Линли уже достаточно долго проработал с Хейверс, чтобы понять, когда легкая стычка грозила перерасти в настоящую словесную баталию. Он прервал ее:
– В какой-то момент, Барбара, приходится решать, может ли принадлежность к определенному сословию быть достаточным основанием для того, чтобы человеку не доверять. В конце концов, сословие мы выбираем не сами.
– Так что же? Я должна доверять Стинхерсту? Он уничтожил груду улик, он по уши вляпался и отказывается сотрудничать. И я должна ему доверять?
– Я говорил не о Стинхерсте. Я говорил о себе.
Она молча смотрела на него, разинув рот. Он подошел к двери и, взявшись за ручку, остановился.
– Я хочу, чтобы вы поговорили с Гоуваном Килбрайдом и Мэри Агнес Кэмпбелл. Мне нужны записи. Точные записи. Воспользуйтесь помощью констебля Лонана. Задание ясно?
Хейверс одарила его взглядом, от которого увяли бы цветы.
– Абсолютно… сэр.
Захлопнув блокнот, она зашагала прочь.
Когда Линли вернулся в салон, он увидел, что Стинхерст успел расслабиться, плечи и спина поникли, он больше не был натянут как струна. Он теперь казался менее непреклонным и гораздо более уязвимым. Его дымчато-серые глаза остановились на Линли. Их выражение было непонятным.
– Спасибо, Томас.
Это изменение образа – быстрый переход от высокомерия к благодарности – тут же напомнило Линли о том, что в жилах Стинхерста течет кровь не только аристократа, но и лицедея.
– Вернемся к сценариям, – сказал Линли.
– Это убийство не имеет никакого отношения к пьесе Джой Синклер.
Лорд Стинхерст смотрел не на Линли, а на разбитую антикварную горку рядом с дверью. Он встал со стула и, подойдя к ней, извлек из груды осколков, которые так и лежали на нижней полке, голову пастушки из дрезденского фарфора. С ней он вернулся на свое место.
– Думаю, что Франчи еще даже не осознала, что разнесла ее вчера вечером, – заметил он. – Она страшно расстроится. Ее ей подарил наш старший брат. Они были очень близки.
Линли не был склонен вдаваться в тонкости их семейных отношений.
– Мэри Агнес обнаружила тело в шесть пятьдесят этим утром, а в полиции ваш звонок зафиксировали только в семь десять… Почему вам потребовалось двадцать минут, чтобы обратиться за помощью?

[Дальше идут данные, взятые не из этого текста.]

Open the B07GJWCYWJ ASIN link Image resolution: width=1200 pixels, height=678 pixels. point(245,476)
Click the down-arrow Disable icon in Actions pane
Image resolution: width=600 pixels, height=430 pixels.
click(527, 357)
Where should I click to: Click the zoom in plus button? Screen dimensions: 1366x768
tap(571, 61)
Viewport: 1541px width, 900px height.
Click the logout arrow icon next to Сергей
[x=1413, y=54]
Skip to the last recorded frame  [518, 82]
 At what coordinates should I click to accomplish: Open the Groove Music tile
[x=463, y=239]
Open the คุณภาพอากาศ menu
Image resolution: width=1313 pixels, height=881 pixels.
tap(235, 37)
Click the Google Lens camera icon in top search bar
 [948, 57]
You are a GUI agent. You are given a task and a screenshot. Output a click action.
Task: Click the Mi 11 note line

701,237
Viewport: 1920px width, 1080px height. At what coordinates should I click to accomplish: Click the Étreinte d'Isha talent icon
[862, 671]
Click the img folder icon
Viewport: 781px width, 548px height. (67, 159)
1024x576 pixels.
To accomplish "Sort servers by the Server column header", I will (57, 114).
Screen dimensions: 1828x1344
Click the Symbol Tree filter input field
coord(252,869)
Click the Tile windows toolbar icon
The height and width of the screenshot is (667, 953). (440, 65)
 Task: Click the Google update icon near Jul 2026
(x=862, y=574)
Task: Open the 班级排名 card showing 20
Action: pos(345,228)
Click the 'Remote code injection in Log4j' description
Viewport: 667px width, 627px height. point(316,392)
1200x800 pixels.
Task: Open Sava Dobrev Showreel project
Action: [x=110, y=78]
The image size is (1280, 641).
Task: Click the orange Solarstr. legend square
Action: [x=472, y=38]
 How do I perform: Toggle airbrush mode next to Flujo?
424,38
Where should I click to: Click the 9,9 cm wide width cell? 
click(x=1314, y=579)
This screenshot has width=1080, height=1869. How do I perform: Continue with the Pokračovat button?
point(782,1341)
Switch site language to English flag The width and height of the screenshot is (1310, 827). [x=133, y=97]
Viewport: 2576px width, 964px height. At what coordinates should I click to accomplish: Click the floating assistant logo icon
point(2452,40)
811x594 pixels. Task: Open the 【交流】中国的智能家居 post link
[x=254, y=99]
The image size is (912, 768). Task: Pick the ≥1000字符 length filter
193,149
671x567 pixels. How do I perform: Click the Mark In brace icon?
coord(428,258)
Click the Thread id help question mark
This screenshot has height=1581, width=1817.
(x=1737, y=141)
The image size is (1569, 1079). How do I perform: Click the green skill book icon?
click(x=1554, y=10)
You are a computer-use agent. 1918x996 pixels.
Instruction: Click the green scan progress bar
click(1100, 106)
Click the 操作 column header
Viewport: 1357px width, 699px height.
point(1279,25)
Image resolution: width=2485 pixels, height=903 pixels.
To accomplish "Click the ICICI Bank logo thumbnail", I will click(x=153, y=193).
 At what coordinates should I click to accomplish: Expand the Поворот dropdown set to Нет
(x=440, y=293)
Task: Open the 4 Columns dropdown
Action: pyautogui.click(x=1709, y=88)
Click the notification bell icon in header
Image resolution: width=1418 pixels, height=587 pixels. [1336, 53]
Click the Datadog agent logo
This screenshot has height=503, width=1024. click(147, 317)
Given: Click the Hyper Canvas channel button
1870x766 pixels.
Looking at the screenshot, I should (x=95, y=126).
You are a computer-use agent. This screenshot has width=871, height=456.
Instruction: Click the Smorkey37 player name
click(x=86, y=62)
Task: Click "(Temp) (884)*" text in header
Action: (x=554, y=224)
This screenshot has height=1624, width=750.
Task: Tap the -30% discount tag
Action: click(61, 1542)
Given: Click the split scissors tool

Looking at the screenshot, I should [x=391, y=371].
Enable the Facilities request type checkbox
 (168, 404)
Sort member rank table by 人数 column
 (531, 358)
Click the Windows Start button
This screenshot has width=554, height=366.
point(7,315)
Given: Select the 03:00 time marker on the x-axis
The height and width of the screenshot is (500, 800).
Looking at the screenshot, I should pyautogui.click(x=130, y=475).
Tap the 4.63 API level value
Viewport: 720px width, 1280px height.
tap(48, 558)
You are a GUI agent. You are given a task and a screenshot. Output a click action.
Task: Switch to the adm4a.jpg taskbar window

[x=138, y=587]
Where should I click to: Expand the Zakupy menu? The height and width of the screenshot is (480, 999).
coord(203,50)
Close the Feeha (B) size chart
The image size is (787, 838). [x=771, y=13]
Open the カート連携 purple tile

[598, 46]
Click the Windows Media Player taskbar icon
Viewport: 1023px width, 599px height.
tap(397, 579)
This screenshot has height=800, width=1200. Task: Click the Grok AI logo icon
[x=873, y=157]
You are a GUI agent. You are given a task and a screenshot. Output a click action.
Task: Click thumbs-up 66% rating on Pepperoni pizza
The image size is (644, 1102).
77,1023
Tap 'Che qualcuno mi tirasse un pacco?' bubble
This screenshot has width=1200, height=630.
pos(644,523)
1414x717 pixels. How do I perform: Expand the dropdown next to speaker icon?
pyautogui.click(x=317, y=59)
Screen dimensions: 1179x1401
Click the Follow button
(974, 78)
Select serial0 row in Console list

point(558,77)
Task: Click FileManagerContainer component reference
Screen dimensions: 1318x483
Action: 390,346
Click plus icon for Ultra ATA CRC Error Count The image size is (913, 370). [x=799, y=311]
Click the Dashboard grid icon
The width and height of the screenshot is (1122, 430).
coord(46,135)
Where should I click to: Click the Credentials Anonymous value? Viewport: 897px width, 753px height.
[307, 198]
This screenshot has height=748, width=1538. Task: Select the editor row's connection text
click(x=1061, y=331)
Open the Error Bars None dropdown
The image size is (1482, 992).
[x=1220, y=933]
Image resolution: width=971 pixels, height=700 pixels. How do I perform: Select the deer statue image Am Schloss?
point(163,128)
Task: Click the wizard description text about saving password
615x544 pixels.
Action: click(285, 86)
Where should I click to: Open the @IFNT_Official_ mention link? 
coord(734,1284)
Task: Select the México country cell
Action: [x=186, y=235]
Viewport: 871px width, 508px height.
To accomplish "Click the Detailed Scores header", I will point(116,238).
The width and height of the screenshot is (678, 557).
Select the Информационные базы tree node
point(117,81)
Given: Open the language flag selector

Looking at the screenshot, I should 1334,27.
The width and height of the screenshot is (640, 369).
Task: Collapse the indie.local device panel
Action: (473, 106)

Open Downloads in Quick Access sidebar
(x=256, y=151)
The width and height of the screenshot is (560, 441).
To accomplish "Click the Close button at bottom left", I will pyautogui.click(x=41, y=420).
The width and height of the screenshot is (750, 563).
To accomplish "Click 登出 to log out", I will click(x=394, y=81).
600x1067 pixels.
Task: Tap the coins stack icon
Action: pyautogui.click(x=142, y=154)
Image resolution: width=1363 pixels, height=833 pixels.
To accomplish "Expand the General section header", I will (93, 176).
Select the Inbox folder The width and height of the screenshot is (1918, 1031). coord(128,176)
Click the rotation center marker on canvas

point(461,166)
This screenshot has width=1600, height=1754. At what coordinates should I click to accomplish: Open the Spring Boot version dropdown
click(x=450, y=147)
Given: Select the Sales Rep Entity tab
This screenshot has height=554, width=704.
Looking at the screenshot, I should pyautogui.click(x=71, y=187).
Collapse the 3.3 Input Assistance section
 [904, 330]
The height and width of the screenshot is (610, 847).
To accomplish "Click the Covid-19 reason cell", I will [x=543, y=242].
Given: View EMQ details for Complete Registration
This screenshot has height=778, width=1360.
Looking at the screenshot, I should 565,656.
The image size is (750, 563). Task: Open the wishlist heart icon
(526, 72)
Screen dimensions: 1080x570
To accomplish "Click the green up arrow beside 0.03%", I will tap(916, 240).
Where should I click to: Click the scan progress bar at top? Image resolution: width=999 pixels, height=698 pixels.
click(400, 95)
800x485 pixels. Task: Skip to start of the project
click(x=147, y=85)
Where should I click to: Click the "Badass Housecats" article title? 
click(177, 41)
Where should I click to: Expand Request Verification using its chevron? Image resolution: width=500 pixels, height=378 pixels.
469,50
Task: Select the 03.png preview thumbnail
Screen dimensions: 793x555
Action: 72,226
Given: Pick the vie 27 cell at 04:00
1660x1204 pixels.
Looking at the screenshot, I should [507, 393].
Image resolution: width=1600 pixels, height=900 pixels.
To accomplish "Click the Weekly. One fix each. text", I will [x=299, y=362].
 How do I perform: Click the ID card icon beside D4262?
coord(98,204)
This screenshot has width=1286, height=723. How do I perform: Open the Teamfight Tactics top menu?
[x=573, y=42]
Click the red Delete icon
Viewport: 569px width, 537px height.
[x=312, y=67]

– До сего момента я даже не подозревал, что тогда прошло двадцать минут, – ответил Стинхерст.
Интересно, как долго он репетировал этот ответ, подумалось Линли. Умный ход – ответ без ответа, к которому не привяжешь ни дальнейших комментариев, ни обвинений.
– Тогда почему бы вам не рассказать мне, что именно случилось сегодня утром, – произнес он с продуманной вежливостью. – Возможно, таким образом мы сможем вместе отыскать эти двадцать минут.
– Мэри Агнес обнаружила… Джой. И сразу повежала к моей сестре, Франческе. Франческа пришла ко мне. – Лорд Стинхерст, похоже, заранее угадал, о чем подумал Линли, так как пояснил: – Моя сестра невероятно растерялась. Она была в ужасе. Не представляю, чтобы она сама стала звонить в полицию. Она привыкла что с любой неприятной ситуацией разбирается ее муж Филип. Но Филипа больше нет, и она переложила это на меня. Что вполне естественно, Томас.
– И это все?
Стинхерст смотрел на фарфоровую головку, которую осторожно держал в ладони.
– Я попросил Мэри Агнес отправить всех в салон.
– Они подчинились?
Он поднял глаза.
– Они были в шоке. Никто ведь не ожидает, что одного из вчерашних твоих сотрапезников и собутыльников ночью заколют. Проткнут ему шею ножом. – Линли вопрошающе поднял бровь. Стинхерст объяснил: – Я посмотрел на тело, когда запирал сегодня утром ее комнату.